In the last episode “How to master optimisation in deep learning” I explained some of the most challenging tasks of deep learning technology together with methodologies and algorithms to improve the speed of convergence of a minimisation method for deep learning. I explored the family of **gradient descent methods** – definitely not exhaustively – giving a list of approaches that deep learning researchers are considering for different scenarios. Every method has its own benefits and drawbacks, pretty much depending on the type of data, and data sparsity. However, there is one method that seems to be, at least empirically, the best approach so far. Feel free to listen to the previous episode, share it, re-broadcast or just download for your commute.

In this post, I would like to continue that conversation about some additional strategies for optimising gradient descent in deep learning and explain some tricks that might come useful when your neural network stops learning from data or when the learning process becomes so slow that it really seems it reached a plateau even by feeding in fresh data.
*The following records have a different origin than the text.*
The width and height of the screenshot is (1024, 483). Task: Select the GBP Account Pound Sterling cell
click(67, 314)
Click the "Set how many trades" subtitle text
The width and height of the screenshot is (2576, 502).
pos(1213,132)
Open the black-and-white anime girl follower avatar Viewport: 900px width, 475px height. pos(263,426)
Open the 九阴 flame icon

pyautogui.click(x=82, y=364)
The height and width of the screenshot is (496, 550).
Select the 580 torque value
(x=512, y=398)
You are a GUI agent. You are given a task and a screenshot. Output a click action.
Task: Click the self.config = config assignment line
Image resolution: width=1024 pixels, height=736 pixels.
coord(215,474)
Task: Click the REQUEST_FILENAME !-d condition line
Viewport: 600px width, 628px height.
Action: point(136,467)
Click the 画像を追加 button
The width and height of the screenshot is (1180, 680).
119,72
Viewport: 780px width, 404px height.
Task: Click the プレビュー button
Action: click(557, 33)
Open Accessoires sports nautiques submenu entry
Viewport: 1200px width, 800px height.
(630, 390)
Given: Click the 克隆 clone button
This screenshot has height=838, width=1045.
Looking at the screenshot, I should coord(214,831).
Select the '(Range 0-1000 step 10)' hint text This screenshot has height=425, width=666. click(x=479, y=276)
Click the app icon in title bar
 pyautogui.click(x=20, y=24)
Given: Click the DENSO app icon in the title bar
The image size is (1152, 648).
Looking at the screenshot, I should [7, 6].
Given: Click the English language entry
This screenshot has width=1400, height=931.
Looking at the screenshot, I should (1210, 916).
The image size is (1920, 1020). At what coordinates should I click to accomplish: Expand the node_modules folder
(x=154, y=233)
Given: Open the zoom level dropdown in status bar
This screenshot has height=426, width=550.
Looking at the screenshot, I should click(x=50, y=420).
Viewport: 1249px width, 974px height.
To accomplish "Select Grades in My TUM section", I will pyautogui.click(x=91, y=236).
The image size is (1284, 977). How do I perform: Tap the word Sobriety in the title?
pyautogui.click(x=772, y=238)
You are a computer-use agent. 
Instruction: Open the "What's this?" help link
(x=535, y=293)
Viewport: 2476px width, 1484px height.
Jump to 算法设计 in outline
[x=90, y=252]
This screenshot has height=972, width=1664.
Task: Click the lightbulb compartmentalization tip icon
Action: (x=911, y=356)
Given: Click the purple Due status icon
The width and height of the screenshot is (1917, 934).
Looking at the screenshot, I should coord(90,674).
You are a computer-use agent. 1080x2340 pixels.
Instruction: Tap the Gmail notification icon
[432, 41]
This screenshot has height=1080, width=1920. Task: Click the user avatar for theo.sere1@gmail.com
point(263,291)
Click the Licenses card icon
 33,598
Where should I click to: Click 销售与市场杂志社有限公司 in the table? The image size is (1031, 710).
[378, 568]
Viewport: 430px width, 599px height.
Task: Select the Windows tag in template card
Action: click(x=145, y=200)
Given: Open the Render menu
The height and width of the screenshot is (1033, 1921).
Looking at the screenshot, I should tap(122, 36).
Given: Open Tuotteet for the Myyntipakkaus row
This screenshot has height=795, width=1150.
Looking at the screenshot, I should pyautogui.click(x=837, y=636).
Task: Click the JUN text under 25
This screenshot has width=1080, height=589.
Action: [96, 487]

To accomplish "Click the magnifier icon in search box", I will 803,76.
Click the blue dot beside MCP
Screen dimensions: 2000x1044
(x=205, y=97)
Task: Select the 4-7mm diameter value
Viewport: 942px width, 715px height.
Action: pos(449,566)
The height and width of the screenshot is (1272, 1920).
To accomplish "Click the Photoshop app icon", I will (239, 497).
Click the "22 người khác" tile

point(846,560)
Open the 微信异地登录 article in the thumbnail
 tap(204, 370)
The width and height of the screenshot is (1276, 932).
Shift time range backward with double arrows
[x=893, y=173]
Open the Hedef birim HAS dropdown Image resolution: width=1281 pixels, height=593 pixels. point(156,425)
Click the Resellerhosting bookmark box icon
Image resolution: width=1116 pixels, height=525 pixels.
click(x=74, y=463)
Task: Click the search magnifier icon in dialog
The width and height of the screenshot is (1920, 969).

Let’s start with curriculum learning.

### Shuffling and Curriculum Learning

In order to train a neural network, practitioners usually randomly selects observations in order to feed the model, which will start training and optimising the loss function (that means tuning model parameters) as mentioned in the last episode. Usually, shuffling samples is a good practice to perform, moving from one learning epoch to another. However, there are some cases in which feeding the network with observations in a specific order seems to work better than simply shuffling them. Since a better training procedure usually leads to faster optimisation and, in turn, better model parameters it is interesting to understand when the order of observations can make a difference. Such cases are those in which samples become more and more difficult to predict, a bit in the flavor of adaptive learning methods that indeed adapt according to how difficult it is to classify certain observations. So these models start learning from easy cases and keep learning on cases that are harder and harder to classify or regress (if the model is a classifier or a regressor). And so while there is not really a theoretical explanation of why is that the case, it has been shown empirically that in such pathological situations, forcing the network to learn from samples that are harder and harder to predict seems to improve performance and speed. This method goes under the name of **Curriculum Learning**.

To be fair, however, the authors showed such training capabilities with an LSTM network that has sequential order by design. LSTM networks are indeed considered for Natural Language Processing tasks in which every word is represented in a contextual window of preceding words. In such cases it is quite normal to think that maintaining a specific order in the sequence might be beneficial to the network with respect to a more – let’s say – randomised or shuffled approach.

The very first approach has been proposed in *Curriculum learning, Yoshua Bengio et al. 2009*. The hypothesis at the time of publication was that it had both an effect on the speed of convergence of the training process to a minimum and, in the case of non-convex criteria, on the quality of the local minima obtained. Basically, curriculum learning could be seen as a particular form of continuation method (which is a general strategy for global optimization of non-convex functions).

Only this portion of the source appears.